Les élèves avaient également demandé à pouvoir faire cour dehors. Afin de trouver un équilibre entre les envies et le budget disponible, les architectes ont imaginé un système de plusieurs marches larges au centre de la cour qui permet de s’assoir pendant les pauses et de travailler dehors.

Une belle surprise de ce nouveau plan est l’intégration d’éléments patrimoniaux, en clin d’œil à Jean-Baptiste Darnet qui a découvert le kaolin. Plutôt que d’intégrer de la mosaïque sur des éléments de la cour, les architectes ont travaillé à une technique novatrice : intégrer des déchets de porcelaine dans le nouvel enrobé de la cour. Une proposition qui mêle réemploi et mémoire collective et qui répond au souhait des élèves d’avoir une cour unique mettant en valeur le patrimoine local.

Les architectes ont également expliqué ce qui n’a pas pu être pris en compte à ce jour, notamment la demande de création de fontaines à eau.

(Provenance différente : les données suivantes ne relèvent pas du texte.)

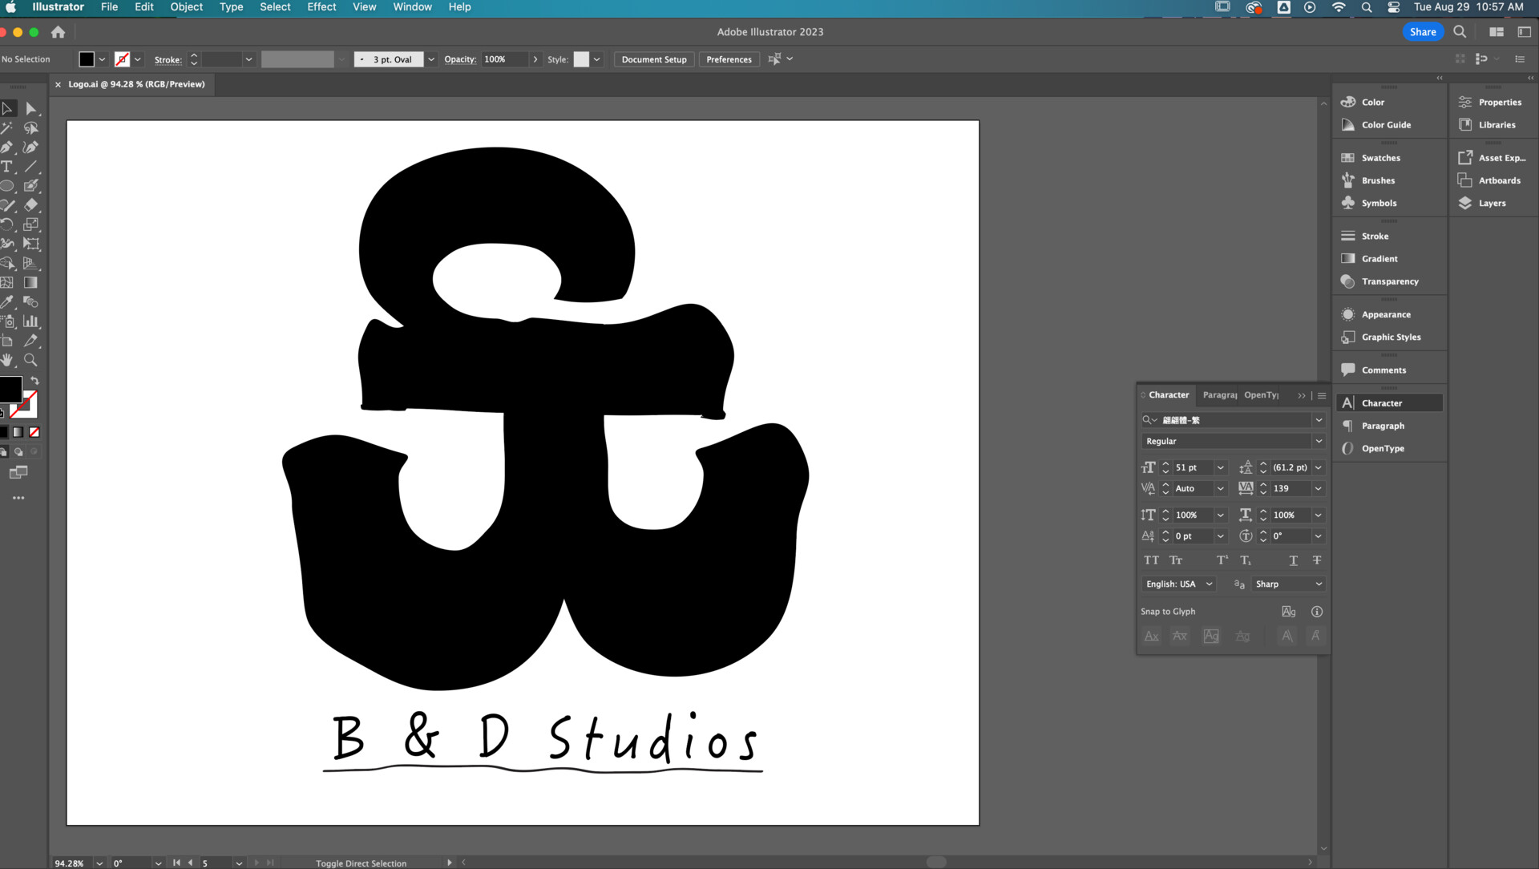Image resolution: width=1539 pixels, height=869 pixels.
Task: Apply strikethrough formatting
Action: point(1315,560)
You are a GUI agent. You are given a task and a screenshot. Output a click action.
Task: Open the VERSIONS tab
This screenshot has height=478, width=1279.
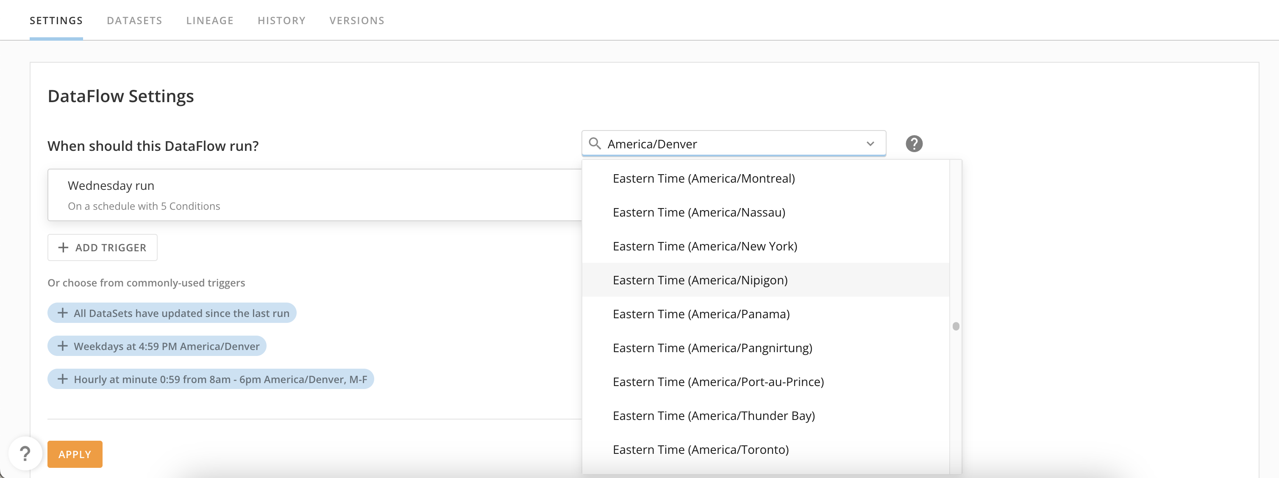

En plus de la cour, des travaux sont également prévus sur certains bâtiments afin d’améliorer le confort des élèves et des enseignants. Une isolation extérieure de la façade et la pose de brises soleil en châtaignier issus de Haute-Vienne sont prévues pour limiter les surchauffes estivales, ainsi que la création d’un nouveau CDI.

Encore plusieurs phases de validation avant les travaux

A ce stade, le projet est un « avant-projet-détaillé ». C’est-à-dire que les grandes lignes sont fixées mais qu’il reste encore du travail et des validations avant d’arriver à un projet finalisé. C’est pourquoi le détail des essences à planter n’est pas encore connu, ni le visuel du nouveau mobilier par exemple.

Il faudra donc faire preuve de patience avant de découvrir la nouvelle cour. Les travaux auront lieu pendant des vacances scolaires, en 2027 ou 2028. Les élèves ne participeront pas aux travaux mais seront peut-être conviés pour des visites de chantier.

D’ici là, les architectes ont souligné que « C’est rare d’intégrer les élèves dans un projet et cela a permis de réajuster nos propositions tout en tenant compte du budget des demandes de la Région. C’est rassurant pour nous architectes de savoir qu’on répond à des besoins. Nous allons tous dans la même direction. »

Maxence, élève de 1ère, a particulièrement apprécié le temps passé par les architectes pour présenter le projet et indique « j’espère bien que cette nouvelle cour fera connaître l’établissement et incitera à impliquer les élèves, car je n’en connais pas d’autres ! ».

Finalement, ce projet met en avant une direction commune partagée par les élèves, les architectes et la Région : faire évoluer la cour en un espace plus agréable à vivre et plus favorable à la biodiversité.